Friday, 26 June 2015

Radio epiphanies

How many of your most electrifying listening experiences came from the radio, and especially from the BBC? I think immediately of Ian Holm and Bill Nighy in the Tower of Cirith Ungol; of my first encounters with St Hildegard of Bingen, Kate Bush and Anaïs Mitchell; of a great session by Richard Thompson around 1991; of the 'Habemus Papam' in 2005; of Vent, of Crisp and Even Brightly, of Genghis Khan was a Cowboy too (award yourself five points if you remember any of those!); of all those Festive Fifties and Radio Ballads and Desert Islands.

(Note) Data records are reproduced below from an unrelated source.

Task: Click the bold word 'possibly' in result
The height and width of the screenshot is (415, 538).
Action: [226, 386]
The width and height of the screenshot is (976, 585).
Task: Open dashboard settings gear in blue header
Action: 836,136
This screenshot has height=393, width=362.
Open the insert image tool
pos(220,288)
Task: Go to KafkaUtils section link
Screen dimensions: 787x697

And how rarely does one get the opportunity to thank the authors of these airwave epiphanies?

Well, some years ago (six, if the BBC website is to be believed), Choral Evensong was broadcast from Manchester Cathedral, and the anthem was Haydn's Salve regina. I wouldn't call myself the world's biggest Haydn fan (even if, heretically, I do prefer him to Mozart), but this was a spectacular performance, not least by the soprano soloist, and I made a mental note of the singer's name before filing it wherever it is mental notes get filed.

Then on Wednesday evening I went along to St Magnus Cathedral for a concert by the Marian Consort. Why do I know that name? I wondered; why do I know that voice? Then the penny dropped. One member of that magnificent ensemble was the Haydn soloist: Ruth Provost. It was a really marvellous concert: all Latin texts in honour of the BVM, interleaving Spanish Renaissance settings with contemporary compositions. Often these programmes can end up with a final score along the lines of Renaissance 12 Modernity 0, but in this case, with wonderful works by Andreas Panufnik and Judith Weir inter alia, it came out as a high scoring draw. I'd say it was one of the best concerts I've heard in the Cathedral, comparable with the Cardinall's Musick and Trio Medieval.

And I got a chance to say thank you for one of my radio epiphanies.